Here is a quick glimpse of the story.

Sarah Doherty is an 18-year-old living in rural Ireland at the tail end of the Great War. Plagued by severe epilepsy, she is protected by her parents and lives a sheltered, secluded, lonely life. The Fae, local Irish fairies, interfere with her life. She falls forward a century in time through the local fairy fort of standing stones. She had a seizure in 1918 and woke up in 2020. The 21st century world includes life-saving prescriptions, physical comforts and the independence and freedom she seeks. The locals are welcoming and Andy Mclaughlin, a handsome young historian, is intriguing. She doesn’t want to return home.

Then a letter arrives from Boston divulging the story of Sarah and Andy’s lives that are deeply entwined in the previous century. They are not yet in love but as they seek to verify the letter through online resources, they feel a growing obligation to their unborn family and to each other.
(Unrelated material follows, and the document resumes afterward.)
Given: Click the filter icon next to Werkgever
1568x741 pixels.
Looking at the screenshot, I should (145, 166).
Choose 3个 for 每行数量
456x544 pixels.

What would happen to their posterity living in Boston if they don’t return to 1918? Even if they do make it back, her parents can never know what happened to her or that would change everything.

This Young Adult time-travel romance explores the question: Do we have the freedom to make choices or is free will an elaborate illusion?

This is my third book. I love reading time travel romances. I am an advocate for epilepsy awareness because my 43-year-old son has intractable epilepsy. As a genealogist specializing in Irish research, I live part of the year in the village where the story is based. I wrote the book to help young adults understand that difficult situations can change your life. Sometimes miraculously.